フェラーリは2024年に向けてフロントにプッシュロッド、リアにプルロッドを意図的に採用した唯一のチームだ。ハースも同様ではあるが、これはフェラーリからサスペンションの供給を受けているためであり、能動的に選択したわけではない。

スクーデリア・フェラーリの2023年型F1マシン「SF-23」エア・アウトレット、コークボトル、リアサスペンション細部Courtesy Of Ferrari S.p.A.

スクーデリア・フェラーリの2023年型F1マシン「SF-23」エア・アウトレット、コークボトル、リアサスペンション細部

トレンドとなっているプッシュロッド式リア・サスペンションは、ダンパーなどのインボード部が車体の高い位置に取り付けられるためにギアボックスの設計自由度が高い。

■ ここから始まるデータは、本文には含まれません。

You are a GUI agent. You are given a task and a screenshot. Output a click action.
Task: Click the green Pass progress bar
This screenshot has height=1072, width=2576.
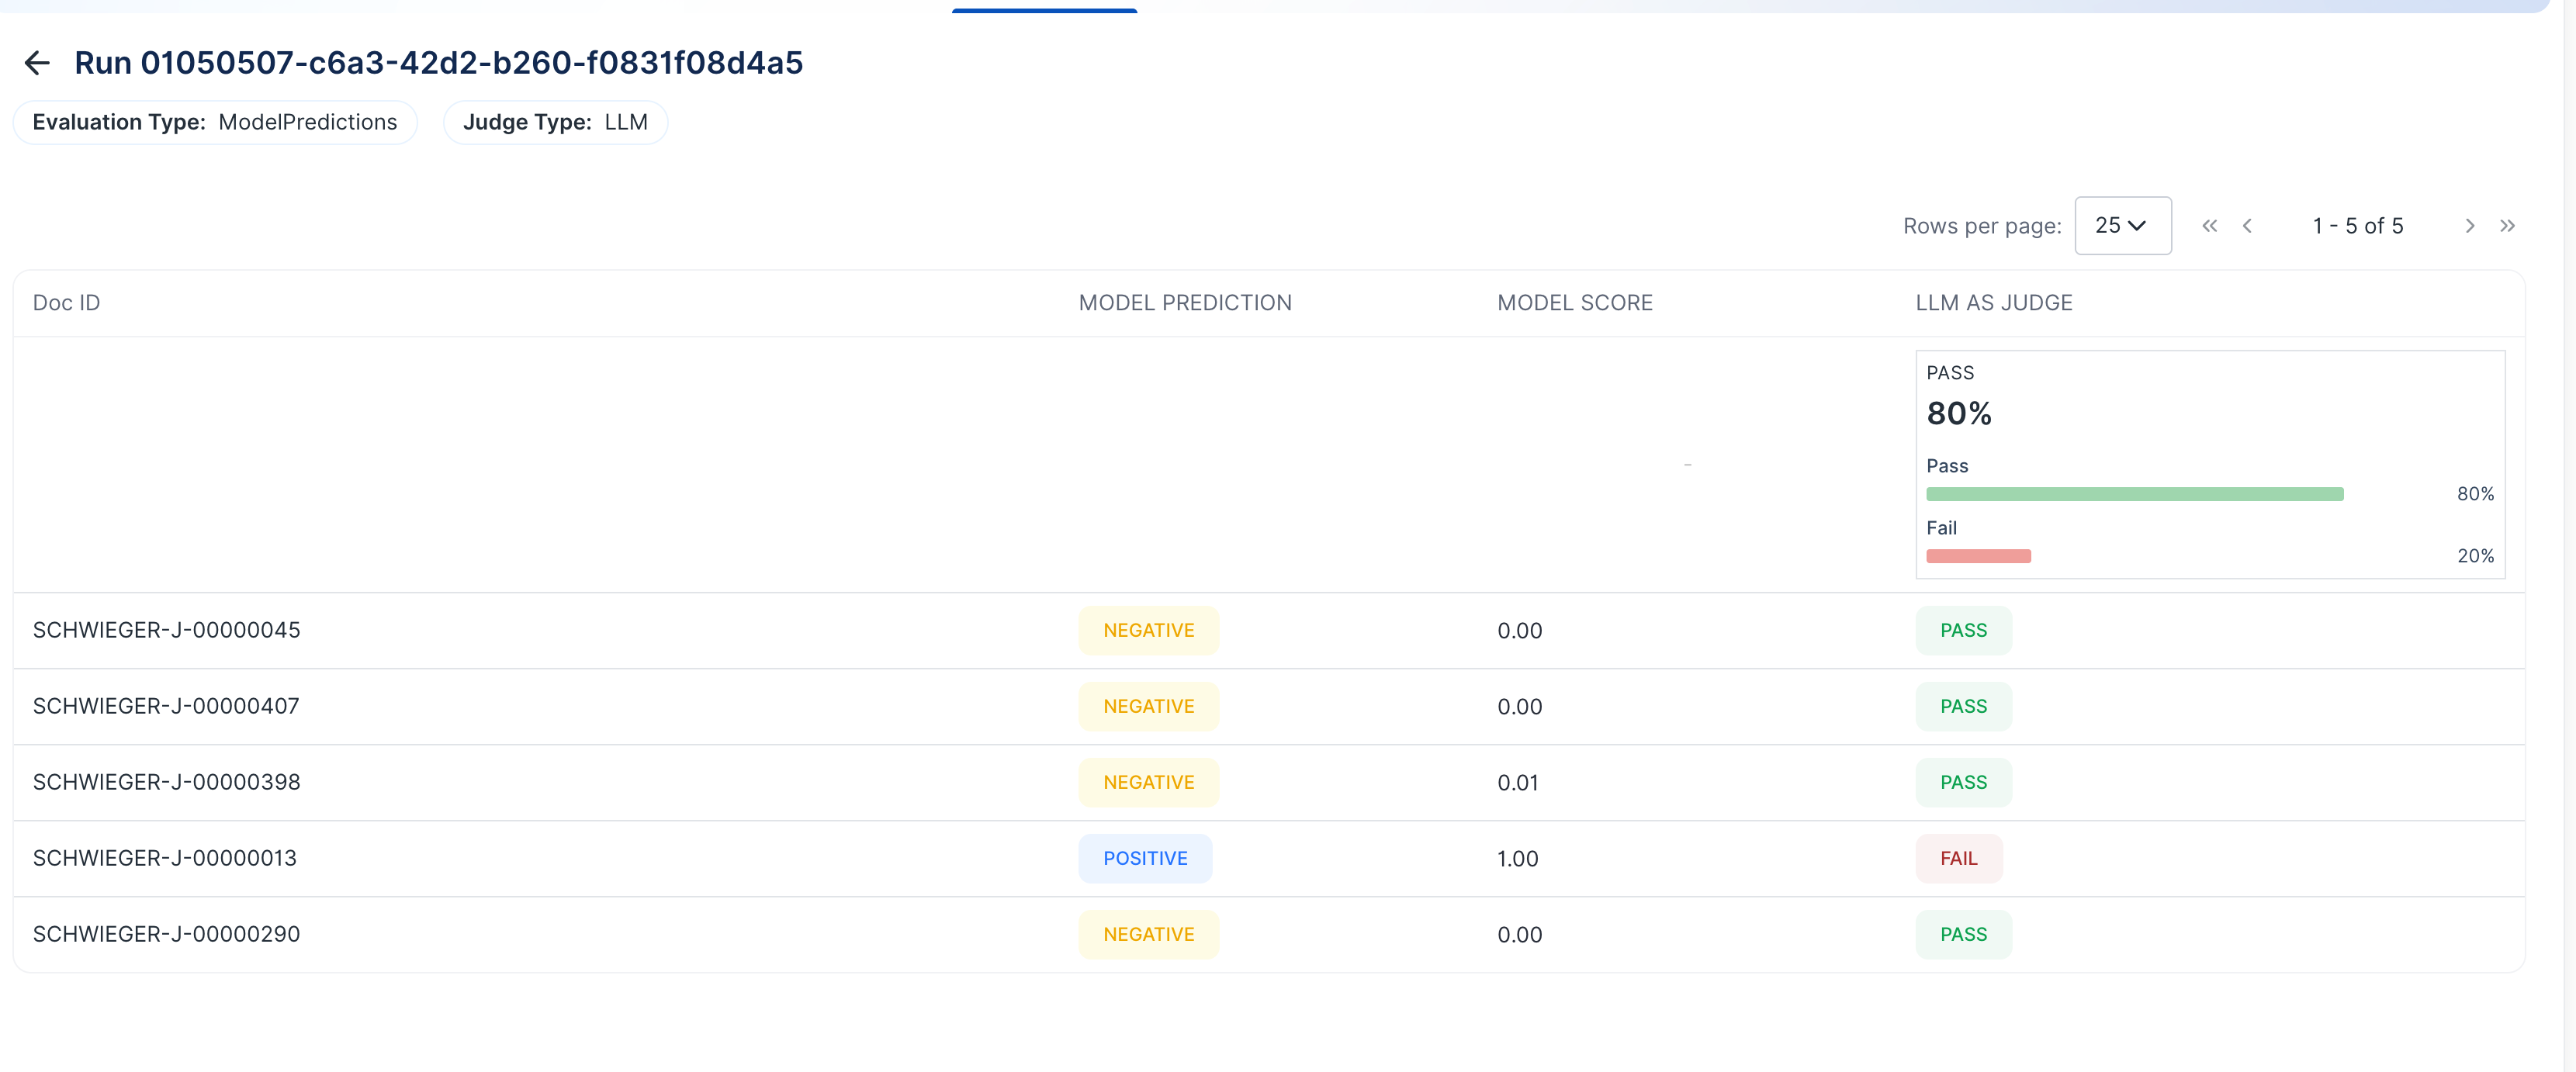click(2135, 494)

これはボディワーク面での妥協を抑える事に繋がり、ひいてはディフューザーとリアウィング周りに流れる気流を最適化してより多くのダウンフォースを生成する事が可能になる。

レッドブルとRB、マクラーレン、アルピーヌ、そしてザウバー(ステイクF1)は以前からリアサスにプッシュロッド式を採用していた。そしてメルセデスはギアボックスを供給するアストンマーチン共々、2024年に向けて先のチームに続いた。

ちなみにザウバーはハース同様、フェラーリからギアボックスの供給を受けているものの、自らが求めるプッシュロッド式のリア・サスペンションを設計・搭載するためにケーシングを独自開発している。

こうした時代の趨勢にも関わらずフェラーリは、プッシュロッド式の採用を見送った。無論、詳細な検討の上で、だ。更に2024年シーズン中の変更も計画してはいないという。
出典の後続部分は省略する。